Does $HOX = OX$ imply $HO^TX = O^TX$? Suppose $X \in \mathbb{R}^{n \times p}$ has rank $p$, and let $H = X(X^TX)^{-1}X^T$ be the corresponding projection matrix. If there is an orthogonal matrix $O \in \mathbb{R}^{n \times n}$ such that $HOX = OX$, I am wondering if its inverse satisfies this identity as well, i.e., 
$$HO^TX = O^TX. \tag{*}$$
This problem stems from a statement from a statistics text book, claiming that under the conditions listed above, the set of orthogonal matrices
$$\mathcal{G} = \{O \in \mathcal{O}: HOX = OX\}$$ 
forms a group (I am assuming the group operation is naturally defined as matrix multiplication).

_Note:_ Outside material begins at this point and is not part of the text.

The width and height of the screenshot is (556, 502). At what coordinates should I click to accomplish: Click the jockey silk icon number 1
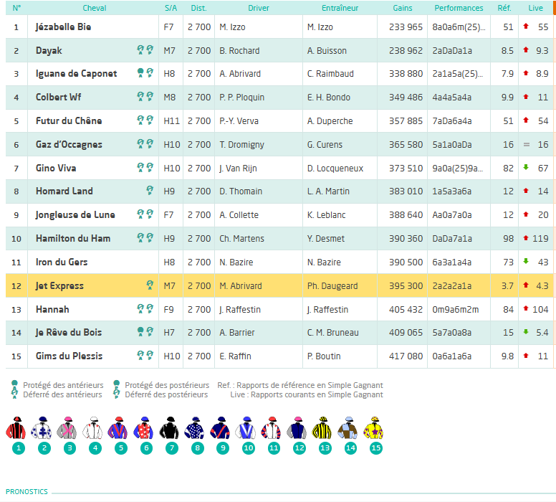click(x=16, y=428)
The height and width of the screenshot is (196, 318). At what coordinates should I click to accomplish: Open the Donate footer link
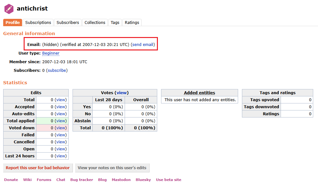11,180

To verify this, it is necessary to show $(*)$ holds so that every member in $\mathcal{G}$ has its inversion element also in $\mathcal{G}$. This seemingly trivial fact turns out quite challenging to me. Is it really technical or might $\mathcal{G}$ fail to be a group?
 A: Phrased like that, it looks hard. But one can see that $$\tag1
\mathcal G=\{O:\ O\mathcal X=\mathcal X\},
$$
where $\mathcal X$ is the range of $X$. 
Now the equality $O\mathcal X=\mathcal X$ is the same as $O^T\mathcal X=\mathcal X$, and if $U,V\in\mathcal G$ then $UV\mathcal X=U\mathcal X=\mathcal X$. 
So $\mathcal G$ is a group. 

Proof of $(1)$
If $O\mathcal X=\mathcal X$, then for any $v\in\mathbb R^p$, there exists $w\in\mathbb R^p$ with  $OXv=Xw$; as $HX=X$, we get $HOXv=HXw=Xw=OXv$. As this works for all $v$, we get $HOX=OX$. 
Conversely, if $HOX=OX$, then for any $v\in\mathbb R^p$ we have $OXv=HOXv\in\mathcal X$. So $O\mathcal X\subset \mathcal X$. As $O$ preserves dimension (being injective), $O\mathcal X=\mathcal X$. 
A: Note that $H=X(X^TX)^{-1}X^T$ is the orthogonal projection to the column space of $X$, $\mathrm{ran}(X)=\{Xu:u\in\Bbb R^p\}$:


*

*$HXu=X(X^TX)^{-1}X^TXu=Xu$

*If $v\perp\mathrm{ran}(X)$, then $X^Tv=0$, implying $Hv=0$.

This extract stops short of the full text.